Mondelez International Q3 Results
By Anuja Bharat Mistry
(Reuters) – Mondelez International reported strong third-quarter results on Tuesday, surpassing revenue and profit estimates. The parent company of Cadbury attributed this success to offering products at various price points, leading to improved sales volumes.
Key Highlights:
- Steady Demand: Prices for candies and biscuits ranged from $3 to $4, attracting customers looking for more affordable options.
- Volume Growth: Quarterly volumes increased by 0.3 percentage points, with prices rising 5.1 percentage points.

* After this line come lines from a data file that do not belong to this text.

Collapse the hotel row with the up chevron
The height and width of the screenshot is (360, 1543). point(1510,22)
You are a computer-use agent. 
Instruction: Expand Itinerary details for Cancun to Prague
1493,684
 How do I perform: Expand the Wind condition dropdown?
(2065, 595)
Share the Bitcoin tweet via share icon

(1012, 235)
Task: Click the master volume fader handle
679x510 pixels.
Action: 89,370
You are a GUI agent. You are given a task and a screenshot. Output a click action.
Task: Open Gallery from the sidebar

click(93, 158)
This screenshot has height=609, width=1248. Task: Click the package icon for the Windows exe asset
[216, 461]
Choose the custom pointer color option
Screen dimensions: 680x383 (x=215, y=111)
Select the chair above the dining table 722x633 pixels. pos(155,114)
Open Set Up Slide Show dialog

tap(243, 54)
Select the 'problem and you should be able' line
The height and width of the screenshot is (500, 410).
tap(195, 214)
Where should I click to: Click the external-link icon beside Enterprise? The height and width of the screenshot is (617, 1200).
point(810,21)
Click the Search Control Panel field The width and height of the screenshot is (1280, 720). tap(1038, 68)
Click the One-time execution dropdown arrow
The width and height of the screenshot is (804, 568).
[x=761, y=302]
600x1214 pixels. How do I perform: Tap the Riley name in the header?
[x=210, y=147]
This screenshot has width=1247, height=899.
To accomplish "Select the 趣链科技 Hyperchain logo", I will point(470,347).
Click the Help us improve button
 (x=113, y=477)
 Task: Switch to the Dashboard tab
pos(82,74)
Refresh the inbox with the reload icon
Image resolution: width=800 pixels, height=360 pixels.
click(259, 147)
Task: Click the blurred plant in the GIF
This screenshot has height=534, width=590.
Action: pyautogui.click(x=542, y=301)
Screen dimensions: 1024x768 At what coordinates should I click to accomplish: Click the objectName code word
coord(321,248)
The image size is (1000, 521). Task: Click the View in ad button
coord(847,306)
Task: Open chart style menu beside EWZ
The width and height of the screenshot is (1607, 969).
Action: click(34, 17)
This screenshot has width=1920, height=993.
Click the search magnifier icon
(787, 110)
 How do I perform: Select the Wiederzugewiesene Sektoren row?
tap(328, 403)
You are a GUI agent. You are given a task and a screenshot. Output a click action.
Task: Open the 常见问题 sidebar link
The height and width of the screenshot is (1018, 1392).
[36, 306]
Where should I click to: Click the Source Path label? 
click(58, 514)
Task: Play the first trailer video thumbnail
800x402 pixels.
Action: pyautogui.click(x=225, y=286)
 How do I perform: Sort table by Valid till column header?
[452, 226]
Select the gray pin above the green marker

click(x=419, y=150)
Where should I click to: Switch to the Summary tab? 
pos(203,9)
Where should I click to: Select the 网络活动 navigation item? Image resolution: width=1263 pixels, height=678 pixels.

- Regional Recovery: A demand rebound in Europe, North America, and China compensated for falling volumes in Latin America.
CEO Dirk Van de Put noted, "Consumers are continuing to embrace chocolate and biscuits as everyday indulgences," highlighting brand loyalty.
Analysts suggest that Mondelez's strong brand presence will challenge private-label products' market penetration.
Financial Performance:
- Gross Profit Margin: Adjusted gross profit margin expanded by 230 basis points to 40.5%, benefiting from lower manufacturing costs and higher product prices.
- Quarterly Revenue: Net revenue reached $9.20 billion, surpassing the $9.11 billion analysts expected.
- Adjusted Profit: Adjusted profit was 99 cents per share, exceeding estimates of 85 cents per share.
Furthermore, Mondelez announced plans to acquire a majority stake in Evirth, a Chinese manufacturer of cakes and pastries, while maintaining its annual forecasts. Shares were volatile, rising about 2% post-announcement.